Agents keep being handed a browser designed for a person.
The web an agent sees through a naive fetch is a different web from the
one a person sees through Chrome. JavaScript-heavy pages return empty
shells; search engines return HTML meant for a human's eye; video
platforms return player chrome and nothing else. The workaround, in most
agent codebases, is a small pile of bespoke scrapers that each fail in
their own interesting way.
I wanted one surface. A single CLI an agent could reach for whenever it needed to know something about the outside world — and a single JSON shape coming back, regardless of whether the answer was found in a search result, a rendered page, or a video transcript.
The goal was not to build a better browser. It was to stop asking agents to pretend they were people.
A handful of verbs, markdown by default, three providers behind the curtain.
Zurf exposes a small vocabulary — search, fetch, browse, ask,
transcribe — and hides the provider choice behind each. The default
output is markdown, because markdown is what a language model reads
cheaply; --json is there when an agent wants to consume the result
programmatically.
- Search returns URLs, titles, and snippets in a normalized list, with
quickanddeepmodes mapped onto Perplexity's Sonar tiers. - Fetch is the lightweight path for static pages — capped at a megabyte, no browser, no rendering tax.
- Browse is the heavy path, renders JavaScript-heavy pages through a Browserbase session, and flattens the result.
- Ask routes through Sonar for questions that want citations rather than raw pages.
- Transcribe pulls transcripts from YouTube, TikTok, Instagram, X, and Facebook through Supadata — native captions first, AI fallback second.
A small skill layer teaches coding agents how to use the commands progressively, so an agent does not have to hold the full CLI surface in its context to do useful work. The hardest part was not the integrations; it was deciding what not to ship — resisting every provider flag and every optional header. The useful surface turned out to be small.
A tool I reach for before I reach for curl.
Zurf is now the first thing the agents I work with use when they need to touch the web. The uniformity of the output means the prompt that handles a search result handles a rendered page handles a video transcript — the agent stops caring where the text came from and starts caring what it says.
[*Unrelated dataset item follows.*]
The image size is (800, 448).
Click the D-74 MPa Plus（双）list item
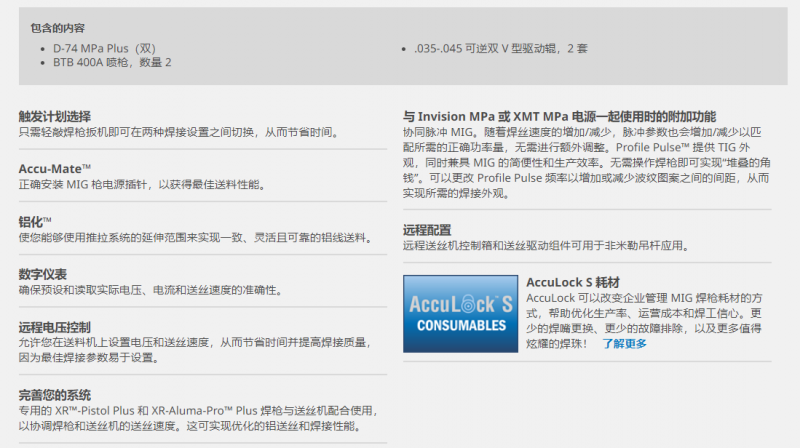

The side effect I did not expect was on my own workflow. Having a single command for read the web turned out to be useful for humans too, and a non-trivial amount of my own research now goes through it.
The right abstraction is the boring one.
The first drafts of Zurf tried to be clever — a unified query command that guessed whether the user wanted search, a page, or an answer. It was a bad idea dressed as a good one. Agents do better with verbs they can choose deliberately than with a single magic endpoint that sometimes does the wrong thing for reasons they cannot inspect.
The second lesson was about output. Returning markdown for browse felt
unambitious next to returning a structured DOM; in practice, markdown is
what the model wants, and the structured alternatives were a cost the
agent paid for no benefit. Meet the consumer where it lives.
Still adding providers. Still cutting flags.